Table of Contents Issue 4, 2024
Issue 4 August 2024
Editorial - A European Industrial Policy and the EU's Turning Point
European Union; Industrial policy
The need for a new, overarching approach to economic productivity and security has been acknowledged widely in European quarters. In September 2023, the President of the Commission asked Mario Draghi to prepare a report on the topic which is supposed to be published soon. In the meantime, the former President of the European Central Bank has given various indications about its contents. In his first speech outlining the report,1 he highlighted the need for radical change in the shape of a new European industrial policy to tackle today’s challenges in a coordinated and effective fashion. The report will put special emphasis on green, digital, and security challenges, and the common threads will be enabling scale, providing public goods, and securing the supply of essential resources across different sectors. This new industrial strategy, the report will argue, requires a more centralised approach; to this end, the report will propose the creation of a new strategic tool to coordinate different economic policies, without waiting for Treaty change and, if necessary, resorting to enhanced co-operation.

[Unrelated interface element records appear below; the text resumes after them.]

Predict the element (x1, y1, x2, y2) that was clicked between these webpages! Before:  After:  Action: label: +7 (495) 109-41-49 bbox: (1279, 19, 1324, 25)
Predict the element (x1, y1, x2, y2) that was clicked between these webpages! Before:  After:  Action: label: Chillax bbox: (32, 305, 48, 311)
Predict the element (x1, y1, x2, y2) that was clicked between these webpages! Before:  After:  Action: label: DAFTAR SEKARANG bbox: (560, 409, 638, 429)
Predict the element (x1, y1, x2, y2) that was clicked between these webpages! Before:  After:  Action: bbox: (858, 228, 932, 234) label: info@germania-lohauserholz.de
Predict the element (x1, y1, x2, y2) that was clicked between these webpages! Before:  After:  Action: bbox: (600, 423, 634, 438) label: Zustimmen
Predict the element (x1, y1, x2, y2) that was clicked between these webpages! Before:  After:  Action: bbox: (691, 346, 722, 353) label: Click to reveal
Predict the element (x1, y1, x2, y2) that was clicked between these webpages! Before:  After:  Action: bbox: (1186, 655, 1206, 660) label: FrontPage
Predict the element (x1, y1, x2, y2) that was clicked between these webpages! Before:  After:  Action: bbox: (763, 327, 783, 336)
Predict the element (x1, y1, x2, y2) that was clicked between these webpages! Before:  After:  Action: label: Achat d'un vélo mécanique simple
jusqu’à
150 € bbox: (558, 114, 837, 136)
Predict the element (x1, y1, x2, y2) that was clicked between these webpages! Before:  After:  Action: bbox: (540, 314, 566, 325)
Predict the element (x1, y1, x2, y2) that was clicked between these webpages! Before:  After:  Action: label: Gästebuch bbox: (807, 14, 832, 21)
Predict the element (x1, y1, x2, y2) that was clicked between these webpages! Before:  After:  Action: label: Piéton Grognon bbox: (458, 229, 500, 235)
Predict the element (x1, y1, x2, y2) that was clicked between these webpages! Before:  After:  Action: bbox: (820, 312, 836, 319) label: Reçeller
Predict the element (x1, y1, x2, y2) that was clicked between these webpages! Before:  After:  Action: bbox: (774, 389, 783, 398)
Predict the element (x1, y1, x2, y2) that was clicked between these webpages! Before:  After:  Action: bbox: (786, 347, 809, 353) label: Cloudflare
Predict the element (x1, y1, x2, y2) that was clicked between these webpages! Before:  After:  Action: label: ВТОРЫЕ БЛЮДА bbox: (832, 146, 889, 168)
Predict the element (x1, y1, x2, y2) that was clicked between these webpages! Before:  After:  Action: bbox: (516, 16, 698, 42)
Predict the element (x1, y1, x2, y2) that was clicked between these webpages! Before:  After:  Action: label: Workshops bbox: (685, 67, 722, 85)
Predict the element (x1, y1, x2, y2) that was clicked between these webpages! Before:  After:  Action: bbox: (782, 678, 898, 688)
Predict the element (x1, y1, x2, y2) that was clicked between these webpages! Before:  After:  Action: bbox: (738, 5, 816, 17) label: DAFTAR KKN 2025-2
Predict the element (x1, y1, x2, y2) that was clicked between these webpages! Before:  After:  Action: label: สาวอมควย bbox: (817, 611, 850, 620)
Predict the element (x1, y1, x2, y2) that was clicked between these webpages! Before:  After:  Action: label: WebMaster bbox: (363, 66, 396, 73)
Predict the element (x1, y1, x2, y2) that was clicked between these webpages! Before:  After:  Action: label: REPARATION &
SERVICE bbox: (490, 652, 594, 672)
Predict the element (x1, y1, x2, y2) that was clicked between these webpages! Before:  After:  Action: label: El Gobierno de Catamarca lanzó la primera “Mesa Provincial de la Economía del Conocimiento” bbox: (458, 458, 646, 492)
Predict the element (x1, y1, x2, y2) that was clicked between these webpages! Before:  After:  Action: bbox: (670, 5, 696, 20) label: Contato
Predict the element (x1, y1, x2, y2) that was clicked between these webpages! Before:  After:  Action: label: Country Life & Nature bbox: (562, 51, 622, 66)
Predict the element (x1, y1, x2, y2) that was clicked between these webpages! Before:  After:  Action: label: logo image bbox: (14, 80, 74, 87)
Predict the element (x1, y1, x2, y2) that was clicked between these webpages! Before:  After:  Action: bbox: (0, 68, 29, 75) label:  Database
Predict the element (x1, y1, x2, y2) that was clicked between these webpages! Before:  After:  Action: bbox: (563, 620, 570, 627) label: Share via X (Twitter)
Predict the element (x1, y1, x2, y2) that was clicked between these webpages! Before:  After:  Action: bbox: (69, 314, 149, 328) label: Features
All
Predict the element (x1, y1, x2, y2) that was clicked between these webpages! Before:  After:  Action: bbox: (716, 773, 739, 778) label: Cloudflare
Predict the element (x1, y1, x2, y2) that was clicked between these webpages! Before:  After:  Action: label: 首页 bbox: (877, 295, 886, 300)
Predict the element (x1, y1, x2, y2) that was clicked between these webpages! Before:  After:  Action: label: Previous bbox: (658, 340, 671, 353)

A few weeks later, Mario Draghi shared more details of his forthcoming report.2 He took the opportunity to emphasise again the impending challenges (technological change, the green transition, the need for greater defence capability), the changing geopolitical landscape, and the need to move away from the EU’s previous approach to economic policy, trade, and its faith in the rule-based international order. This, he argued, requires an industrial policy that places greater weight on political considerations and that—without becoming protectionist—makes careful use of tariffs and subsidies (“We don’t want to become protectionist in Europe, but we cannot be passive if the actions of others are threatening our prosperity.”)3 Again, a European industrial policy would need better co-ordination across economic policies, and it would require spending. Draghi has been vocal in the past about the need for common EU financing, and this report will be no exception (“We would derive enormous benefit from some form of common financing, but I don’t want to restate things that I’ve said many times in the past today.”)4 Regardless of the particular form of funding, the speech emphasised—rightly—that important decisions about the substance of this industrial policy and its financing will need to be made, and that these are likely to require “a yet unseen degree of cooperation and coordination between the Member States of the European Union.”5
We will have to wait for the full report and its eventual reception and use by the Commission to learn more about the proposed coordination instruments and the funding and spending mechanisms behind a future European industrial policy. The political guidelines for the next Commission proposed by Ursula von der Leyen when standing for re-election as President of the Commission in July 2024 echo many of the priorities outlined by Mario Draghi:6 there is mention of a future Competitiveness Fund and a European Defence Fund,7 as well as a new economic foreign policy that advances economic security.8 The proposal mentions the need for a new approach to the EU budget and for Treaty reform,9 without going into details. Member States, too, share an awareness of the challenges facing the EU, and an agreement on the need for significant change: see, for example, Emmanuel Macron’s speech in April 2024 about the EU’s mortality,10 and his joint piece with Olaf Scholz in the Financial Times on the need to strengthen European sovereignty.11 Both heads of government agree that the EU is experiencing its Zeitenwende, a historical turning point that will require the sort of substantial change proposed by Mario Draghi. This is, of course, big-picture agreement only; there are plenty of details that will need to be worked out, including on how to pay for these changes. Germany continues to be notoriously reluctant to issue more common debt, in part due to the German Federal Constitutional Court’s approach to the matter.12 In their joint FT piece, both heads of government propose to “make the EU budget fit for the future and further prioritise investments in transformational expenditure and European public goods while on working on introducing new ‘own resources’ as agreed in 2020.” All in all, it seems clear that the EU is indeed at a turning point, and that changes are necessary and coming. The question is how far these changes will go, given the institutional and political limitations at play, and how we will pay for them.